Input data:
○ ○ ○ ○
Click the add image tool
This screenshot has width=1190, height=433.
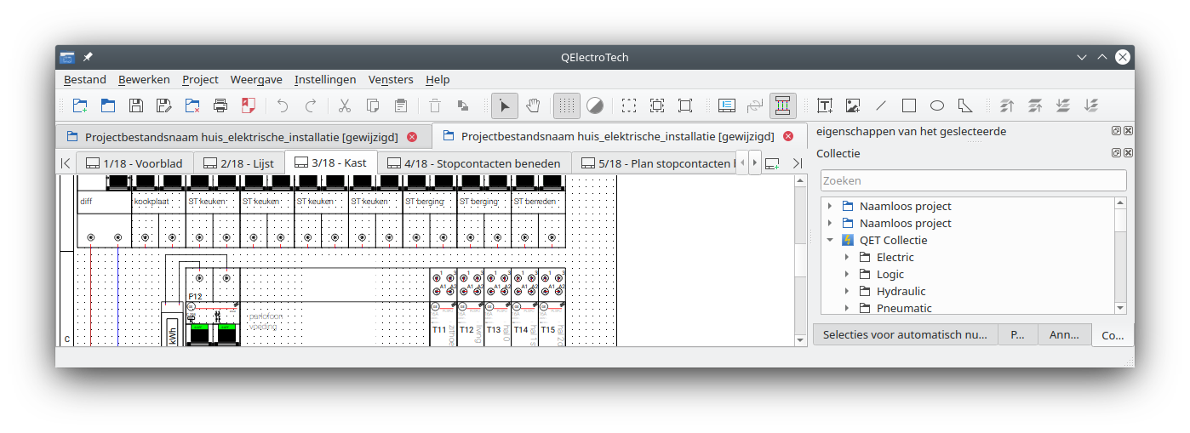click(x=852, y=105)
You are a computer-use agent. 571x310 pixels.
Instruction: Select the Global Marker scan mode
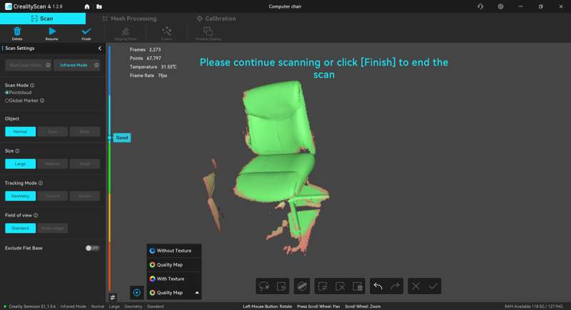[7, 100]
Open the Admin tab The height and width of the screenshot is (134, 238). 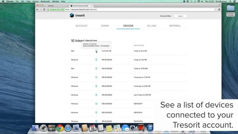coord(105,26)
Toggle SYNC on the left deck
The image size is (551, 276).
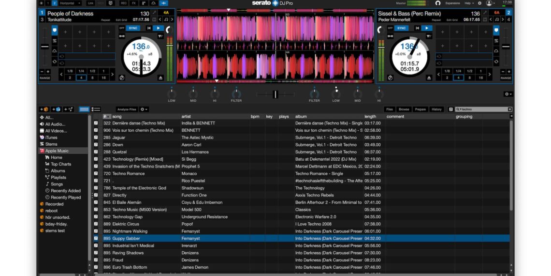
○ ○ ○ ○
Task prompt:
From the records, copy every line that has the string "image" in it.

Final answer:
Click the add image tool
The image size is (551, 276).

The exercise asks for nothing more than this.